Et, le récipiendaire enfonce le clou :

"Il y a une position commune au sein de l'UMP avec le gouvernement, tout le monde est aujourd'hui sur la même ligne".

Nous avons ici, dans cette rubrique, suivi avec attention le combat des parlementaires de gauche et surtout la fronde de certains élus de la majorité qui firent reculer ce projet de régression sociale.

Fin décembre, le gouvernement botte en touche, annonçant un délai supplémentaire pour le débat démocratique. En réalité, il s'agissait d'en finir avec des divisions internes à la droite qui faisaient désordre en pleine crise et qui remettaient en cause l'autorité de notre omniprésident. Officiellement, le projet de banalisation du travail dominical devait être voté avant la fin mars 2009.

A l'UMP et au Medef, certains commençaient à s'inquiéter des reculades et des retards du gouvernement.

Aussi, X. Bertrand a-t-il tenu à les rassurer en fixant un objectif (au plus tard avant la rentrée) et en précisant la méthode :

"Dans le cadre de la proposition de loi du député UMP Richard Mallié, soit par le biais d'un amendement sur un autre texte."

Aussitôt dit, aussitôt presque fait !

Ainsi, apprend-on que les sénateurs du groupe Union centriste Yves Pozzo di Borgo et Hervé Maurey ont glissé deux amendements au projet de loi relatif au développement et à la modernisation des services touristiques...

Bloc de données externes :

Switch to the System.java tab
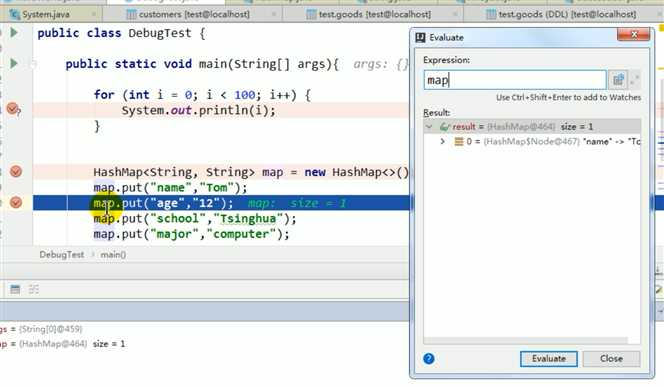45,14
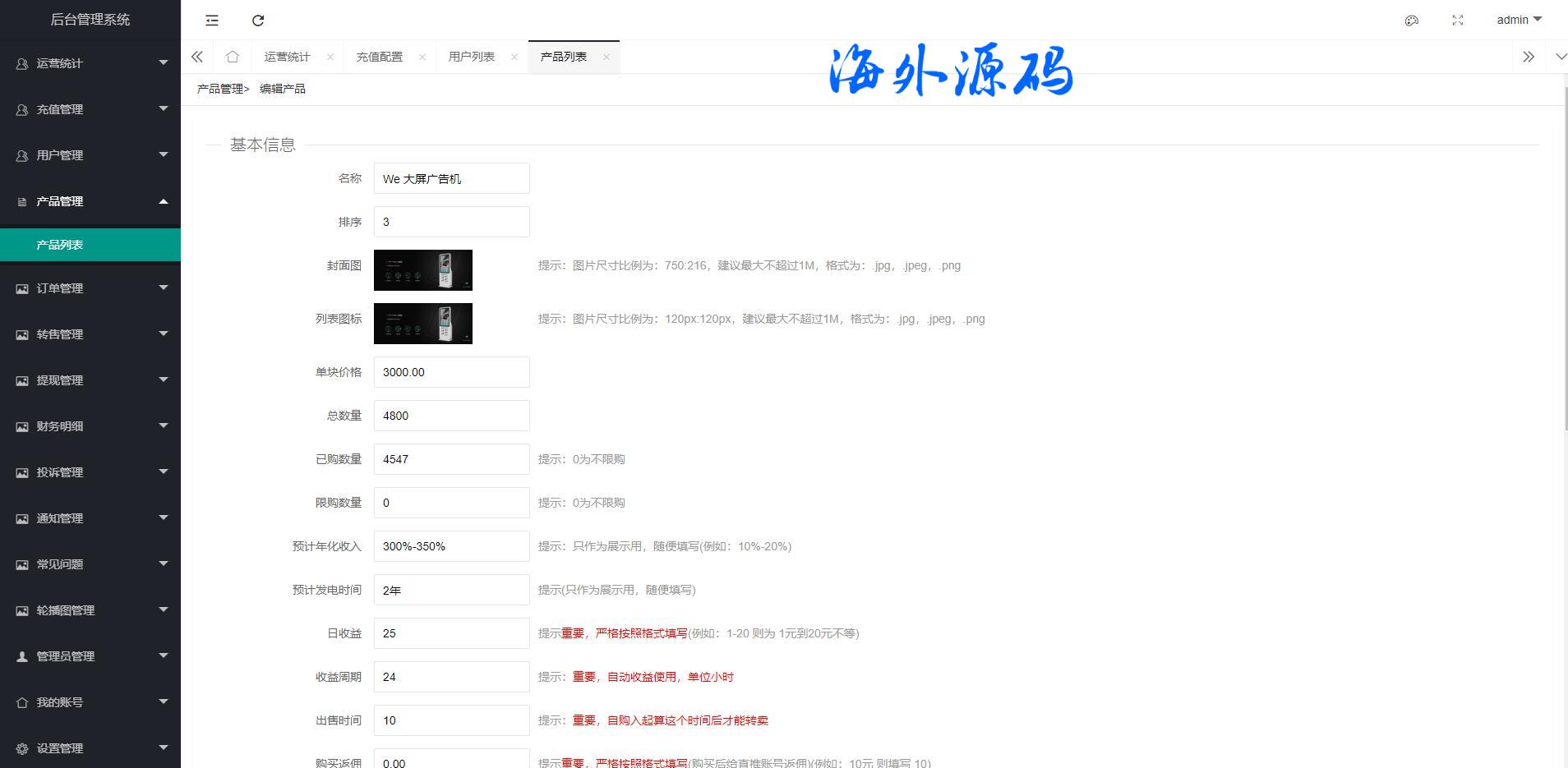Open the theme palette icon
The width and height of the screenshot is (1568, 768).
pos(1412,21)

Deux petits amendements qui devaient "passer inaperçus" et qui auraient mis fin au principe du repos dominical.

Certains élus font honneur à la démocratie en ayant recours à de telles méthodes...

Mais après tout, pourquoi se gêneraient-ils puisque le secrétaire général de l'UMP, sans doute téléguidé depuis l'Elysée, encourage de telles pratiques ?

Au fait, ça consistait en quoi la dernière réforme constitutionnelle ? Renforcer le rôle du Parlement et par conséquent, accorder plus de place au débat ?

No comment...

Revenons au repos dominical. Ces prochaines semaines, on peut craindre de semblables initiatives, alors soyons vigilants !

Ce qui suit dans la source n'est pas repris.